The sun glinted off the glass dome of New Alexandria, the last city on Earth, casting fractured rainbows across the barren wasteland outside its impenetrable walls. Selene Vega tightened the cobalt-blue sash around her waist and adjusted the pleated collar of her postmodern 1890s-inspired jacket—a blend of Victorian austerity and futuristic chic. Today, the Board would decide her worth.
She stood on the polished steel platform of Station Alpha, the nerve center of the city’s neural grid—a web of algorithms, artificial intelligences, and automated systems that kept humanity alive. The hum of electromagnetic energy vibrated beneath her feet, blending with the synthetic orchestra that played softly from invisible speakers. Selene took a deep breath and stepped onto the levitating lift that carried her to the pinnacle of the Spire, where the Board awaited her arrival. It was a routine process in New Alexandria: every citizen, at the age of thirty, faced the "Existence Inquiry"—a trial to determine if their life retained any utility in a society dominated by machines.
Ten minutes earlier, Selene sat in her modest apartment, staring at a holographic photo of her parents taken decades before the world collapsed into a post-work wasteland. Her father, a craftsman of exquisite wooden clocks, and her mother, a composer of symphonies, had both thrived before the Singularity—a time when humanity still created, built, and dreamed. Their eyes, frozen in that image, sparkled with purpose. Selene often wondered if she’d ever feel that same spark. Now, with her Inquiry looming, those doubts haunted her like restless specters.
“Do you ever think,” she had asked her closest friend, Nova, during one of their endless discussions over sour-fruit tea, “that meaning itself might be artificial?”
Nova had laughed—a sharp, bitter sound. “If it is, wouldn't that make it easier? At least we could program it back into ourselves and stop pretending.”
Selene smiled at the memory of her friend's cynicism, even as her stomach churned. The Boardwouldn't care for existential questions. They valued resilience, adaptability—and proof that you weren’t a drain on the system. It didn’t matter if they wore their gold-panelled cloaks and spoke in the measured tones of objective overseers; their decision was final. A citizen without purpose was inessential, and inessential citizens had no place in New Alexandria.
The lift hissed to a stop. The room at the peak of the Spire was circular, its walls seamless displays looping gently animated landscapes of forests, oceans, and deserts long since lost to the Earth’s environmental collapse. The Board—a trio of augmented posthumans—sat behind a hyperreal marble desk. Their bodies, long since replaced by biotech perfection, gleamed faintly under the room's subdued lighting.
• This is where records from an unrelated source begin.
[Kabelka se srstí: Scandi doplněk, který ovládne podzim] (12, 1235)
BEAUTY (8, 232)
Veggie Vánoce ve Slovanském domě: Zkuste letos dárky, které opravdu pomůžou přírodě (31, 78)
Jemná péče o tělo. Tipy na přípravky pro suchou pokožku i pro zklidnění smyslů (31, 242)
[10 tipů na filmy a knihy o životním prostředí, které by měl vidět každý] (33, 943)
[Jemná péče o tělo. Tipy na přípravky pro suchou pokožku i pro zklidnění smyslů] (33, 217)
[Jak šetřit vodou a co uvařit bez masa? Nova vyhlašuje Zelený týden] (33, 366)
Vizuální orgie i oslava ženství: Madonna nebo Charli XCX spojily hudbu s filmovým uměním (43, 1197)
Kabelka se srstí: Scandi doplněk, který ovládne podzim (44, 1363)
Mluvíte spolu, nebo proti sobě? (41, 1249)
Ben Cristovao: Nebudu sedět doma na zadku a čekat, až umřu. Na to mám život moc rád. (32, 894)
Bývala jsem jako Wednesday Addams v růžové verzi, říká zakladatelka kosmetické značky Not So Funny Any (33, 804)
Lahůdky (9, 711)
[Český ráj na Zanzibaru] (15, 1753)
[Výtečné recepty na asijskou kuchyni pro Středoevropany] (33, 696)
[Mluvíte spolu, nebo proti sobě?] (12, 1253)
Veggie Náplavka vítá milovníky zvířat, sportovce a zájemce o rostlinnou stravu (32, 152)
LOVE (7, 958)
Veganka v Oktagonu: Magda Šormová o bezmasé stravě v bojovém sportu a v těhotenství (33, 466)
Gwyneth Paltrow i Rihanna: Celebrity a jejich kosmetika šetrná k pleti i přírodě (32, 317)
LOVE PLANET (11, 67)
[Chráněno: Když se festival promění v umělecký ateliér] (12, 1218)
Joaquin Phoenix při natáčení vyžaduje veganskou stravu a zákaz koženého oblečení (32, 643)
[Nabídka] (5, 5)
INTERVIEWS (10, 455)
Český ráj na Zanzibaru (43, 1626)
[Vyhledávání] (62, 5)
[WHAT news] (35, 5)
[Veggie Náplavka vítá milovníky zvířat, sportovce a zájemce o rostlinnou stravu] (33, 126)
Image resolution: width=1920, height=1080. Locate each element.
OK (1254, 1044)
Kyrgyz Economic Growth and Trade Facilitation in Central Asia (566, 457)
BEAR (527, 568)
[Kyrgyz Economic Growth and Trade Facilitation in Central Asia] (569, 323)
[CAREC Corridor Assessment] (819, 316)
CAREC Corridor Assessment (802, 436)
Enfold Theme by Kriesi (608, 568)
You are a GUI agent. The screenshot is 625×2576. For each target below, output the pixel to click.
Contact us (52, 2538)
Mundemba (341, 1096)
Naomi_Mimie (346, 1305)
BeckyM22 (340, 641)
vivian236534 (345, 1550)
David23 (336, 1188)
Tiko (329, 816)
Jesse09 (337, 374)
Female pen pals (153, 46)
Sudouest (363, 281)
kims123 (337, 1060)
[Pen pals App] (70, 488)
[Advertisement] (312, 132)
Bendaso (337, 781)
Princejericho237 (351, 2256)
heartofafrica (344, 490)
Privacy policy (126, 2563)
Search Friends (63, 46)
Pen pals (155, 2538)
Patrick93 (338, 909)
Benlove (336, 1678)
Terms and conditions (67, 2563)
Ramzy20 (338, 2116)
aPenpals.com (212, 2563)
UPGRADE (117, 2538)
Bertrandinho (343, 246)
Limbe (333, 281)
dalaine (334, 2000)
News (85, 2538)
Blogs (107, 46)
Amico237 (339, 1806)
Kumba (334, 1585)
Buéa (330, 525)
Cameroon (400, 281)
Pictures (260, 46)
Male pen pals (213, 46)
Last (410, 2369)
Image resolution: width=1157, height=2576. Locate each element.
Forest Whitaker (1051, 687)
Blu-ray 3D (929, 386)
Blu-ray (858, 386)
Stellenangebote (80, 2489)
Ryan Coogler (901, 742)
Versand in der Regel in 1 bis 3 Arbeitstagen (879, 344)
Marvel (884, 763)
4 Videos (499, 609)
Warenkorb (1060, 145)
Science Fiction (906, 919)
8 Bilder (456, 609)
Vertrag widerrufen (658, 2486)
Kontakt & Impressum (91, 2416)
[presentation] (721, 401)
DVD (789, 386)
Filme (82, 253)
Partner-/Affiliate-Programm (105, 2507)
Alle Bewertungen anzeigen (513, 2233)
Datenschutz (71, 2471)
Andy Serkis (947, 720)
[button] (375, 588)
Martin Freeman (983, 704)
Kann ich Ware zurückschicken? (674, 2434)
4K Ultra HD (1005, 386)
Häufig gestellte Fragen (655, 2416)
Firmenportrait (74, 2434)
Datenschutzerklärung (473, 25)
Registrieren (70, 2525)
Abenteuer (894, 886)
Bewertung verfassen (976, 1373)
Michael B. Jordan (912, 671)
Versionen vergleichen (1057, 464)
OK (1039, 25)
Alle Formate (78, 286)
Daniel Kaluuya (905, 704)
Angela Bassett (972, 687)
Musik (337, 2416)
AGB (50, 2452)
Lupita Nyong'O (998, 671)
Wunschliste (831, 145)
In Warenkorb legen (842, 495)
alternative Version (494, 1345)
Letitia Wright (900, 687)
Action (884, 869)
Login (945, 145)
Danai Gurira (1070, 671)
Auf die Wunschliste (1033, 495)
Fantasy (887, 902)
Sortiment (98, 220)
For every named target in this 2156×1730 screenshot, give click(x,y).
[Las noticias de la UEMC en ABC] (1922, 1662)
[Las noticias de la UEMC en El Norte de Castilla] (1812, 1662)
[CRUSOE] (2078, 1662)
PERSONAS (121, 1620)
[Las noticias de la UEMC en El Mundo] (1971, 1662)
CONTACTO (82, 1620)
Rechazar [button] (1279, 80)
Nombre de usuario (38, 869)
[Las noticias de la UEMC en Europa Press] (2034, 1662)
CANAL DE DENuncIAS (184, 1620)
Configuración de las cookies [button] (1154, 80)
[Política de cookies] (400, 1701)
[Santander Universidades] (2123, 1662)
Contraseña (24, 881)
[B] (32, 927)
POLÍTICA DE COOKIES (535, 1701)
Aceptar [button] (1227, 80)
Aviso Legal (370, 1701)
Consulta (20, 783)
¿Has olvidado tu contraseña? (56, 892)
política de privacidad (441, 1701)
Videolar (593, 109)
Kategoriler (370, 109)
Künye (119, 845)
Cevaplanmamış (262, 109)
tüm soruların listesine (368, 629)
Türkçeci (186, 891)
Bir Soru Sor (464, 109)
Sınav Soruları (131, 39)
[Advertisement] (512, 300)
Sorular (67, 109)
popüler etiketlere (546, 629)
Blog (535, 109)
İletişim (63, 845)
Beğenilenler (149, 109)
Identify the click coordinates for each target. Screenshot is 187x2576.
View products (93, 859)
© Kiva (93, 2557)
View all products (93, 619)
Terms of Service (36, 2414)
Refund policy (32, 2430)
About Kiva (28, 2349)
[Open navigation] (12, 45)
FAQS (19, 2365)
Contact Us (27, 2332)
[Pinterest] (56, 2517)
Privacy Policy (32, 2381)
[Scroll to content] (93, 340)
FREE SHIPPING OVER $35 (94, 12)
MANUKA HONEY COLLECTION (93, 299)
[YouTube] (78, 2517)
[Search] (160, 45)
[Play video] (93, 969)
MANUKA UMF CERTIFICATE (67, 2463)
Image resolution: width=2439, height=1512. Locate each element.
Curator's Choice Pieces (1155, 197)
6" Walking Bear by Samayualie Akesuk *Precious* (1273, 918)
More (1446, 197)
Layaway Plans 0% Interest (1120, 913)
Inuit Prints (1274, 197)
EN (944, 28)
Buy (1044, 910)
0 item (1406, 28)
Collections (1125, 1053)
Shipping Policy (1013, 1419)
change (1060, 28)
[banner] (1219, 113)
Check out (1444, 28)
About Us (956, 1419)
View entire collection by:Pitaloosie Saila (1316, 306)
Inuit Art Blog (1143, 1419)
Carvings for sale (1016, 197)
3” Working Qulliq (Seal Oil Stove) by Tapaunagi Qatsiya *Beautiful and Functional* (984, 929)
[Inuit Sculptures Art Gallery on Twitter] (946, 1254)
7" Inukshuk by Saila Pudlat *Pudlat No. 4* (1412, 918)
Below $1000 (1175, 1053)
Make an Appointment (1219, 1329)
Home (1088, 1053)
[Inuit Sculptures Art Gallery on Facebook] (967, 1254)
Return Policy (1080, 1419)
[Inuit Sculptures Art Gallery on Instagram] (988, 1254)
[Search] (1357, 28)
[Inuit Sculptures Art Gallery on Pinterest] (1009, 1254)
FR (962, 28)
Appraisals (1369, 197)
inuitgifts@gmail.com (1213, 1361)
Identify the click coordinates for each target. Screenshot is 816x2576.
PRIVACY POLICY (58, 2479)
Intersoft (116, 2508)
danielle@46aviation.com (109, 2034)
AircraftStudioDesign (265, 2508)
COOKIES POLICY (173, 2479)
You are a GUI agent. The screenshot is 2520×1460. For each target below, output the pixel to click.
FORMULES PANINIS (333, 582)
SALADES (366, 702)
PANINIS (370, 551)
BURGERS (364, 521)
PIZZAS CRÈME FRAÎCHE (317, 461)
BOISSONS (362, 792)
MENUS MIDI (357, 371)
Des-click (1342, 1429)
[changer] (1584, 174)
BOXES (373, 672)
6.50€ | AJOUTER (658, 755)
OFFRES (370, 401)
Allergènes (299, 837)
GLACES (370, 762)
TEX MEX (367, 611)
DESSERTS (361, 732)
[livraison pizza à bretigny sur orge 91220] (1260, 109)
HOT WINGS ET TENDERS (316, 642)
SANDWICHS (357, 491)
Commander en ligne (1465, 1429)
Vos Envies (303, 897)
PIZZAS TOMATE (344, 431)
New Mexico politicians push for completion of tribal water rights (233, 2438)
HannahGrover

Only their faces remained organic, markers of their former humanity.
"Selene Vega," said the first member, a man whose metallic hands clicked as he folded them. "You stand here today to justify your place in our society. State your profession."
"I..." Selene hesitated before continuing. "I am... an Archivist. I preserve echoes of what we were, so we can remember what it means to be human."
The second Board member, a sleek woman with eyes like liquid silver, raised a delicate eyebrow. "Preserve? What need have we for preservation? The grid remembers all."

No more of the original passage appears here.